Rendell rejected HB 176, which business lobbyists said would have brought the Keystone State in line with the tax policy of the federal government and every other state, citing concerns that the measure would have cost the state a significant amount of revenue. requires employees to pay personal income tax at the time the compensation is deferred. The state also doesn’t allow pre-tax deferrals into 401(k) plans.
“As long as I am Governor, I intend to enforce a ‘pay as you go’ budget process for Pennsylvania,” Rendell said in his veto message to the General Assembly, which approved the bill November 20. “There will be no significant increases in spending or reductions in revenue without a specific plan to pay for them.”
While state lawmakers may have only meant to change the rules for nonqualified deferred compensation plans, Rendell said he was concerned that language in the bill could allow employers to use the tax approach for all DC plans – a development Rendell said would have cost the state an estimated $220 million a year in lost revenues.
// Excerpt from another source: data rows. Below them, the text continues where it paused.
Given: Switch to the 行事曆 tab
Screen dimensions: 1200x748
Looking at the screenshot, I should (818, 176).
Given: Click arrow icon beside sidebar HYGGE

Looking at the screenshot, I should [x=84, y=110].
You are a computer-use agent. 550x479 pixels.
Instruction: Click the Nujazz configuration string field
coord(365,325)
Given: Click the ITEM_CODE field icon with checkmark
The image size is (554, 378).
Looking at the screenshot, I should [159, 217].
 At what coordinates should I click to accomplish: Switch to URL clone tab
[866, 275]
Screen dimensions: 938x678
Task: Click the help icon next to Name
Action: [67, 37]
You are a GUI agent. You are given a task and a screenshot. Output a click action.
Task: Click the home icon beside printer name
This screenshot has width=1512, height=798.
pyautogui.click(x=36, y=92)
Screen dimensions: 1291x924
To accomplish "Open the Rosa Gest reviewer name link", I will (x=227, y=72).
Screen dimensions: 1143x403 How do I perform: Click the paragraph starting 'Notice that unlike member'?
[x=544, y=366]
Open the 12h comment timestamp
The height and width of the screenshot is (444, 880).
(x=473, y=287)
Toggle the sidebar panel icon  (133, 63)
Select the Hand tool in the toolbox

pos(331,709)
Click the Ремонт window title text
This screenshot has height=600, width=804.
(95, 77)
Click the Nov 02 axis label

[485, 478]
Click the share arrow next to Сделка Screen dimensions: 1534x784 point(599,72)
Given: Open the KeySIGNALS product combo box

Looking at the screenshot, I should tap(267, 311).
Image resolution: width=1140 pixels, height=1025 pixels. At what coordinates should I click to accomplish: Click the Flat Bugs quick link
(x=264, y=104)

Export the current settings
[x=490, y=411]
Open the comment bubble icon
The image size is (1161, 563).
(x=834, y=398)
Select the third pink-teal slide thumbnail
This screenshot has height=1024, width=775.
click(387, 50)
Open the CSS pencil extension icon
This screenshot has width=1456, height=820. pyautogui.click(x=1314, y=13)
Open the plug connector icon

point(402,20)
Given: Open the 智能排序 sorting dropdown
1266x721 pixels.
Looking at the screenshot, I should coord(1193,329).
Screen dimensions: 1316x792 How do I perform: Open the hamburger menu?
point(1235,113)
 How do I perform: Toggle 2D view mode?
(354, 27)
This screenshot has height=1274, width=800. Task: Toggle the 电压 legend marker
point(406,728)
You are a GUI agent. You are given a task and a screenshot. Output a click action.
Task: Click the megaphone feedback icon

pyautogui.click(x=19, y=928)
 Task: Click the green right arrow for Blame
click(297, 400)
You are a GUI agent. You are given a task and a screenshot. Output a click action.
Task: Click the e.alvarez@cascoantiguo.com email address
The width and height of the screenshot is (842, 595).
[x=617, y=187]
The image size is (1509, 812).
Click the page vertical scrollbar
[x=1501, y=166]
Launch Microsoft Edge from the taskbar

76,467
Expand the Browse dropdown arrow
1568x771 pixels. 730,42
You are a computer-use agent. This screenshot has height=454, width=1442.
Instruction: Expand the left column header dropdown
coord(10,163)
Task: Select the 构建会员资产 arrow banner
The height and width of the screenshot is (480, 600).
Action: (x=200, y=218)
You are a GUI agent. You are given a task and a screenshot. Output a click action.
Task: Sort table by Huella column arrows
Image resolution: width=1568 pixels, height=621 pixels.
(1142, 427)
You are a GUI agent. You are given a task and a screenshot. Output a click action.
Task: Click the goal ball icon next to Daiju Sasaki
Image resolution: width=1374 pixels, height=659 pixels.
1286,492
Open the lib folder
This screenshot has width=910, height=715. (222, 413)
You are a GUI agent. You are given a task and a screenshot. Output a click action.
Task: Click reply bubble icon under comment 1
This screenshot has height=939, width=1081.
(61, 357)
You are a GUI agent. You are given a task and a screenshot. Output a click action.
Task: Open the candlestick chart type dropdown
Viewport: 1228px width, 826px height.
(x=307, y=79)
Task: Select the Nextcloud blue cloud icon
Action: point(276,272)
Business community lobbyists weren’t happy with Rendell’s move.
“Under the Department of Revenue’s interpretation, Pennsylvania law is contrary to federal law and the laws of any other state in the nation,” Jim Welty, vice president of legislative and corporate affairs for the Pennsylvania Chamber of Business and Industry, said in a statement . “Not only does our law defeat the purpose of deferred compensation arrangements, which is to provide tax benefits to participants, it serves as a deterrent to attracting and keeping employers in the state, and represents yet another factor that would discourage companies from choosing the Commonwealth as a place in which to do business.”